J’avais bien vu qu’il y avait un petit problème de rédaction à l’article 911-1.

Mais franchement, je m’attendais tout de même à ce que la Cour de cassation, comme elle nous y a habitué, ajoute au texte.

Mais non ! Pas cette fois… va savoir pourquoi, Charles !

La Cour de cassation se colle au texte. On pourrait presque croire que c’est une manière de dire à quel point elle n’aime pas cet article 911-1 qui au demeurant est contraire à ce que la Cour de cassation avait considéré, mais à juste titre lorsqu’il fallait faire application de l’article 385.

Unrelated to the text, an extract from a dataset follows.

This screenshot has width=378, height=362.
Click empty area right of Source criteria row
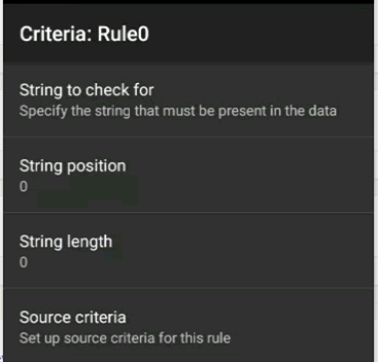pos(300,326)
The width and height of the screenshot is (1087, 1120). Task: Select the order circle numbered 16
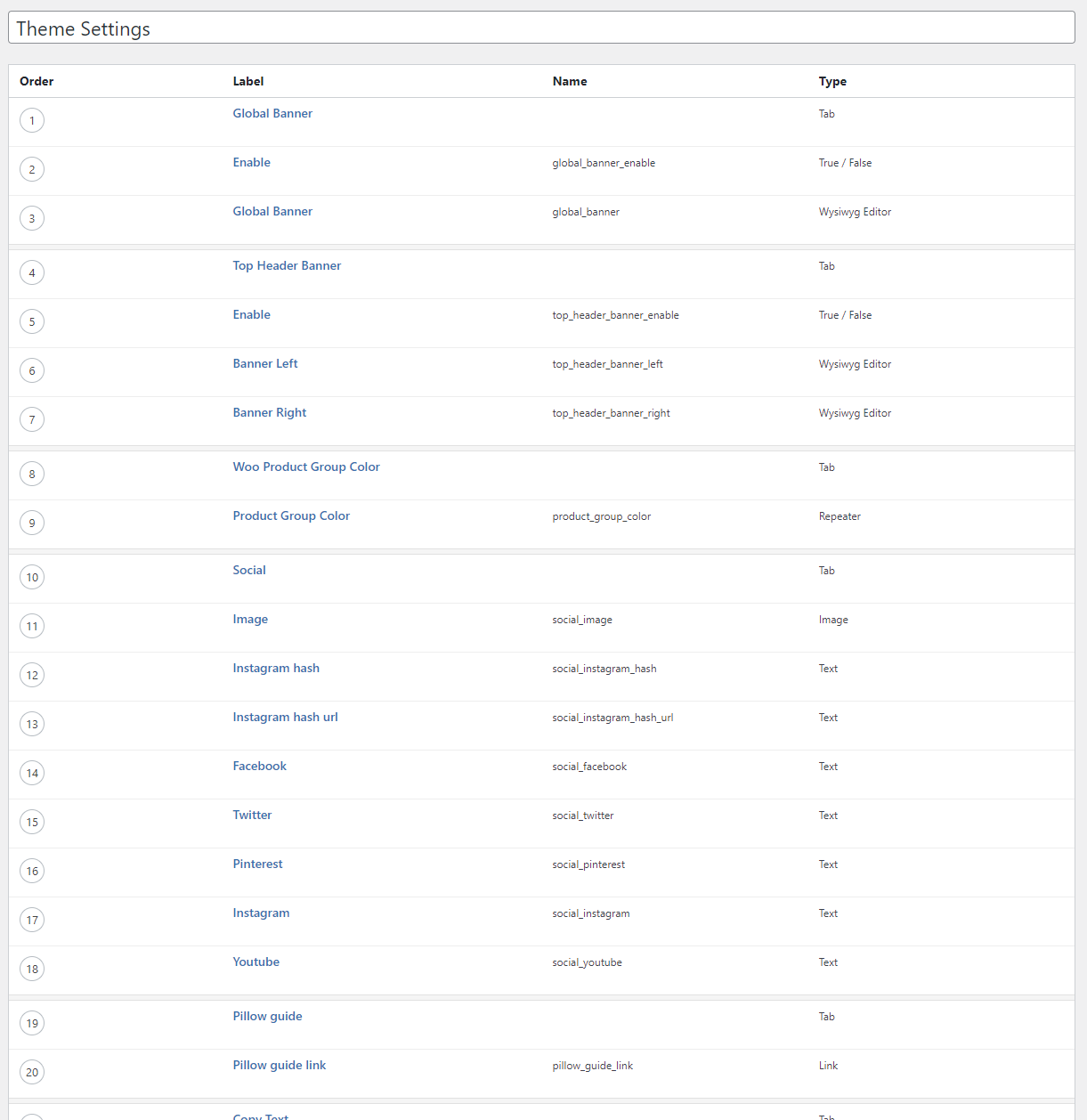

Je vous livre tout de même l’arrêt, commenté par moi-même pour Dalloz actualité (Cass. 2e civ., 19 mai 2022, n° 21-10.422, Publié au bulletin) :

« Vu les articles 83, 85, 911-1, alinéa 3 du code de procédure civile et R. 1461-2 du code du travail :
6. Selon l’article 83 du code de procédure civile, lorsque le juge s’est prononcé sur la compétence sans statuer sur le fond du litige, sa décision peut faire l’objet d’un appel dans les conditions prévues notamment par l’article 85 du même code. Aux termes de ce dernier texte, nonobstant toute disposition contraire, l’appel est instruit ou jugé comme en matière de procédure à jour fixe si les règles applicables à l’appel des décisions rendues par la juridiction dont émane le jugement frappé d’appel imposent la constitution d’avocat, ou, dans le cas contraire, comme il est dit à l’article 948.
7. En application de l’article R. 1461-2 du code du travail, l’appel porté devant la chambre sociale de la cour d’appel est formé, instruit et jugé suivant la procédure avec représentation obligatoire, prévue par le code de procédure civile.
8. Il résulte de l’article 911-1, alinéa 3 du code de procédure civile, que la partie dont la déclaration d’appel a été frappée de caducité en application des articles 902, 905-1, 905-2 ou 908 ou dont l’appel a été déclaré irrecevable n’est plus recevable à former un appel principal contre le même jugement et à l’égard de la même partie.
9. Pour déclarer l’appel irrecevable, l’arrêt retient que l’article 85 du code de procédure civile, figurant au rang des dispositions qui instituent une voie de recours particulière pour les jugements ayant statué exclusivement sur la compétence, se réfère certes à la procédure à jour fixe pour ce qui est des règles d’instruction et de jugement applicables à cette affaire, mais que cette voie de recours n’est pas une procédure à jour fixe et n’exclut en rien les règles de la procédure ordinaire avec représentation obligatoire devant la cour d’appel, auxquelles il se réfère expressément, s’agissant du respect des prescriptions de l’article 901 qui ouvre la sous-section 1 et donc, implicitement, des articles suivants.
10. En statuant ainsi, alors que la caducité de la déclaration d’appel avait été prononcée sur le fondement des articles 85, 922 et 930-1 du code de procédure civile, non visés par l’article 911-1, alinéa 3, précité, la cour d’appel a violé les textes susvisés.
»

Pour la petite histoire, j’ai été confronté à cette difficulté dans un dossier dans lequel l’adversaire a fait appel d’un jugement statuant sur la compétence. A priori, l’appel semblait plutôt opportun, car l’incompétence retenue était très discutable...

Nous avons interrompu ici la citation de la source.